The more left biased your questions, the more likely a Republican voter will not stay on the line for the 15 minute or so poll. And vice versa for right biased questions and Democratic voters.

This was the position taken by at Kathryn Lopez the Corner (National Review): http://corner.nationalreview.com/06_02_26_corner-archive.asp
#091178

"CBS News conducted a random digit dial poll, found that more people identified as Democrats than Republicans, and so they boosted the weight of the Republicans and decreased the weight of the Democrats. Does that sound like liberal bias to you?"

In a word, yes.

If 37% of people ID themselves as Dems, 37% as Repubs, and the rest are independents, then a poll that oversamples Dems is not representative of overall public sentiment. It is skewed to the left. It certainly doesn't help that the poll is conducted by CBS and The New York Times - two media agencies that are more hostile to Republicans than many others.

You would cry foul too if a poll that oversampled Repubs produced an oddly low likeability/approval rating for a Democrat.

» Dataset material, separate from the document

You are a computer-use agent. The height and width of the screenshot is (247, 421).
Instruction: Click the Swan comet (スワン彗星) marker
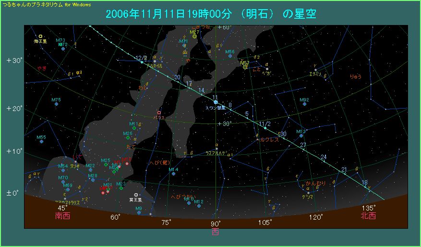pyautogui.click(x=216, y=102)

Still, I should point out that we're talking about a negligible difference in favorability considering that the correct percentages of Repubs/Dems would only raise Bush's approval rating to around 40% - a dip that is sadly common for this point in a second term presidency.

On another note, you wrote:

"The point, though, is no one knows the true values of party ID in the electorate right now, and it is likely that more people are self-identifying as Democrats given national trends."

Random polling of adults will almost always suggest that the public is increasingly aligning itself with the party in the minority whenever names are left out. However, when likely voters are polled, and when candidates' names are mentioned, the percentages of Dems/Repubs flows back to around 37% each. You shouldn't make the mistake of thinking that just because there is a very vocal Bush-hating crowd, that their message resonates with the average American voter. It doesn't.

Why would we assume it's 37% each? Of the three major poll houses who released annual numbers for 2005 (in the Mystery Pollster post linked above), 2 of 3 found more Dems than Republicans. In addition, party affiliation has moved dramatically over longer time periods - there's no reason to assume it will stay static.